First, Merck is asking the FDA for the third time to permit lovastatin (Mevacor), the first HMG-CoA reductase inhibitor (or "statin"), to be sold over the counter. It seems twice is not enough. It's like telling a child "no" but they keep coming back, "Really, Daddy?" No! "Pretty please, daddy?" Not only no, but hell no!
So Merck is saying "pretty please?" and feels patients can understand a package insert like the one they use in Spain that says:
"Due to the inclusion of butylhydroxyanisol as excipient this may produce irritation of eyes, skin and mucous membranes."Do they really think Americans will read this stuff? Ask yourself, do men read assembly instructions for a new kitchen appliance or ask for directions when lost? Of course not! Why would we read some stupid package insert from an over-the-counter medication? Does anyone read an acetaminophen (Tylenol) package insert? "Marge, just give me those damn pills!"
But seriously, the drug interactions with lovastatin alone are significant. Lovastatin is metabolized in the liver, and interacts with anticoagulants and antiarrhythmic drugs like Amiodarone, and can cause some rip-roaring myositis (inflammation of the muscles) in patients who might be taking other cholesterol-lowering medications like niacin or fibrates.
And heck, with simvastatin (formerly Zocor) available for $4 for 30 pills at Walmart by prescription and is likely cheaper, do Americans really need this?
Worse still, doctors have enough problems tracking prescribed medications on their patients. Will we really know what medications a patient is taking when all of these other medications want to be circulated over the counter?
Speaking of Zocor...
What's up with Merck and Schering-Plough withholding their results of the ENHANCE trial that compares, head to head, the combination drug Vytorin (simvastatin + ezetimibe) to simvastatin or placebo? This morning the WSJ Health Blog reports that the US House of Representatives Energy and Commerce Committee and Subcommittee on Oversight and Investigations is concerned "with the delay in releasing the results of the study, the timing of the ENHANCE trial registration (on ClinicalTrials.gov), and the apparent manipulation of trial data." (Letter here).

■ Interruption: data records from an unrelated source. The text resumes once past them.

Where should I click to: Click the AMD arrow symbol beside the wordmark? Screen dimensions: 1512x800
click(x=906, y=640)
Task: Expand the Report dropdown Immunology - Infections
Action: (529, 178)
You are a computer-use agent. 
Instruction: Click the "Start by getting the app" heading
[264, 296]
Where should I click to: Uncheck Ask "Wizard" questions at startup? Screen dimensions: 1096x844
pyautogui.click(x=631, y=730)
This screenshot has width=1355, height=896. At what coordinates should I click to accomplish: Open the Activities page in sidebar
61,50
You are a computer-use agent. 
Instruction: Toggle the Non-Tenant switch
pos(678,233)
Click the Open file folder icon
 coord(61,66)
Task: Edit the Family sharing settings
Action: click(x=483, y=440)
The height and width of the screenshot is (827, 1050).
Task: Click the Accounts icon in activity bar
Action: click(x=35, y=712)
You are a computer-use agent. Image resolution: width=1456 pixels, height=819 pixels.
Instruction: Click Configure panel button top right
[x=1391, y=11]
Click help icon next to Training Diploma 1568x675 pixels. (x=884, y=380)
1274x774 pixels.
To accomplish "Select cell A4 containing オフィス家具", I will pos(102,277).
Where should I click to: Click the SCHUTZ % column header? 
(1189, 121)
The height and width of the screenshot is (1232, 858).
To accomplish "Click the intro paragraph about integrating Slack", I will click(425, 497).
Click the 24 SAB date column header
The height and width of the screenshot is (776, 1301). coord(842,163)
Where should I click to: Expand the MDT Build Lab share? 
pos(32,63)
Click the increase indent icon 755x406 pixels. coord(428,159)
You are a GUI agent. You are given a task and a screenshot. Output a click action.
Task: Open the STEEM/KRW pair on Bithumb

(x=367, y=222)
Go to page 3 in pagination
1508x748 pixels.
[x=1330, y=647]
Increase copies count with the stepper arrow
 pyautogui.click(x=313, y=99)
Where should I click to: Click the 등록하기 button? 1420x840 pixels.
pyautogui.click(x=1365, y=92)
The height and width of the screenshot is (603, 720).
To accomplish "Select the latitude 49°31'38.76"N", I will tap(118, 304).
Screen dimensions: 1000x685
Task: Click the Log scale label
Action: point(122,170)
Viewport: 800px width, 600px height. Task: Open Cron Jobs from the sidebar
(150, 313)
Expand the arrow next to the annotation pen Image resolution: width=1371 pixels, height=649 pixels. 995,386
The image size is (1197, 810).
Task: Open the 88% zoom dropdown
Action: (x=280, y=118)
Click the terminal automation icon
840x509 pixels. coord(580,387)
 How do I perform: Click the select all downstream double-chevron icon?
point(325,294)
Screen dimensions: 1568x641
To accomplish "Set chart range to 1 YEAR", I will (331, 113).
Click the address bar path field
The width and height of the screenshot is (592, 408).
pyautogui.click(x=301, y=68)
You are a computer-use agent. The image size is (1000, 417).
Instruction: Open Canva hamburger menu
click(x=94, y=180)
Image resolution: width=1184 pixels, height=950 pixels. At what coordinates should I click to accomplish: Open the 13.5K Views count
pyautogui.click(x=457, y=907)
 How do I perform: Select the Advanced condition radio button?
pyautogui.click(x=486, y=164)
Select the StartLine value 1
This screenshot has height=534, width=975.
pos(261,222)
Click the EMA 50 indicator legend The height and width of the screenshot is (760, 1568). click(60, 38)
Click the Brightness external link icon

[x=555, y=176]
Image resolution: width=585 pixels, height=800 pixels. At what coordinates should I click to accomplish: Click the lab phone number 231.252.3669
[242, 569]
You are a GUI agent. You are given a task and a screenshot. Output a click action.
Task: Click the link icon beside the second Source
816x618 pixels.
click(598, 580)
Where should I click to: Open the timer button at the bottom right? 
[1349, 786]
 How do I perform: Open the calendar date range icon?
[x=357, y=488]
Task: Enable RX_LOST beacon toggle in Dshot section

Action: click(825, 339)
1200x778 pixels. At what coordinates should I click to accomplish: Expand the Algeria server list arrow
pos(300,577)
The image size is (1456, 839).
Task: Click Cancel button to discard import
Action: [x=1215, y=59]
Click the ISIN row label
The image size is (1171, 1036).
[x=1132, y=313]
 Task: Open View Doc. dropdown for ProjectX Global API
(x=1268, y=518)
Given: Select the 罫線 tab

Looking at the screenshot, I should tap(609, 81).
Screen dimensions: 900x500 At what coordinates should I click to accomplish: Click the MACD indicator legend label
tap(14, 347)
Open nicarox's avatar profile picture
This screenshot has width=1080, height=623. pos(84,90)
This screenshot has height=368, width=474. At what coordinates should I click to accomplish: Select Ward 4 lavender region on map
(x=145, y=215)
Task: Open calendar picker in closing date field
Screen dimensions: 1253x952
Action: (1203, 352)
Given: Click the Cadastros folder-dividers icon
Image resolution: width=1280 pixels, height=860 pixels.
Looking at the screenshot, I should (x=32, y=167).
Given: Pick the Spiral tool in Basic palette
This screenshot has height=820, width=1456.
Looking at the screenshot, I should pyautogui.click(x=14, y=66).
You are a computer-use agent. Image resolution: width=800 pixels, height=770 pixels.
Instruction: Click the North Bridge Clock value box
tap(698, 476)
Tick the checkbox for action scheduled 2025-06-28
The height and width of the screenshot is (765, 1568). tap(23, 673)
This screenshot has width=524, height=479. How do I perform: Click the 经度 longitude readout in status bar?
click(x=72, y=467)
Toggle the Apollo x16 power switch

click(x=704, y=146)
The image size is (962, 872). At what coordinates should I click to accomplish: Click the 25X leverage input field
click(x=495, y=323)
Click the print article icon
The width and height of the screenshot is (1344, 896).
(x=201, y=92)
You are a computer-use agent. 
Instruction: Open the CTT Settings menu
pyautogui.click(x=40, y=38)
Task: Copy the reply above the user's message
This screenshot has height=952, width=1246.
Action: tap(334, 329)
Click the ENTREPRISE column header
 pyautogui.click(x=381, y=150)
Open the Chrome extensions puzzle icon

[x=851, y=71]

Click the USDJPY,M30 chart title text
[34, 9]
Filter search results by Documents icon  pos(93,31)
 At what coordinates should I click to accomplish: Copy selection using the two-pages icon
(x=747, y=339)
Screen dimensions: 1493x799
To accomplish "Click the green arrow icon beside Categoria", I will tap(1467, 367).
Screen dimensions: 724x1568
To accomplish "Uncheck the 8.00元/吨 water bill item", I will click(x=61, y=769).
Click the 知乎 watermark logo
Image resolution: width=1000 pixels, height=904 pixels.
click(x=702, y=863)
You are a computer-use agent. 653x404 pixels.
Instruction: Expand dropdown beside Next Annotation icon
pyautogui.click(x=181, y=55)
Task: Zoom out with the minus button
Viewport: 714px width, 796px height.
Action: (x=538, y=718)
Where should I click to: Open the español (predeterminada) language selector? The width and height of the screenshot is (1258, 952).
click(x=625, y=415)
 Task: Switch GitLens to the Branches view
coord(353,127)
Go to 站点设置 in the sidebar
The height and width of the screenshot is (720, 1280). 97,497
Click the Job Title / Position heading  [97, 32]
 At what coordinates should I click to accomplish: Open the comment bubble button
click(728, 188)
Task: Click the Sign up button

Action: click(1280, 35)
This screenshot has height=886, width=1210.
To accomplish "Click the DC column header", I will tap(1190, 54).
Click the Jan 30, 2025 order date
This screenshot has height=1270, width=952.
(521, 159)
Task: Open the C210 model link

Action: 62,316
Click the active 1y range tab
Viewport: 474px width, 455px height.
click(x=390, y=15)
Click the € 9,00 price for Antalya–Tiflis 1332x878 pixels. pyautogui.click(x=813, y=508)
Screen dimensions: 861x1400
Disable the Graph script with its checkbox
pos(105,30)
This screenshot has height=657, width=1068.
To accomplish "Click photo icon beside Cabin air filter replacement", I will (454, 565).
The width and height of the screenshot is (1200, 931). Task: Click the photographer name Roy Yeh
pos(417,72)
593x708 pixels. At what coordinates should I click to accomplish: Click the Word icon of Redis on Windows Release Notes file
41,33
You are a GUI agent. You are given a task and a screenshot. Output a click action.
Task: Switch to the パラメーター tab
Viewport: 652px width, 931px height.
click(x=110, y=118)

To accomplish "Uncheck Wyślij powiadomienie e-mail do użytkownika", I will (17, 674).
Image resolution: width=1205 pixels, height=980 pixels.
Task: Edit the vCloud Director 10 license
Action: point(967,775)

Since when has our Congress cared so much about scientific endeavors such as this? I mean, this is one of tons of other cholesterol trials out there. Are they really interested in the delay or could there be another political motive? Could it be because Michigan Democrat Bart Stupak was left off Schering-Plough's political donation list when Rep. John Dingell got $5000 or because Merck left Michigan off its contribution list entirely in 2006? Is Congress now suddenly interested if drug companies might be massaging their data just to get the results they want? Or have the Democratic House members been raising these questions because they just shorted Merck and Schering-Plough's stock?
I guess we'll have to wait for the March ACC meeting to find out.
Addendum 13 Dec 2007 19:50 CST: Three strikes, they're out. The FDA rejects Merck's bid.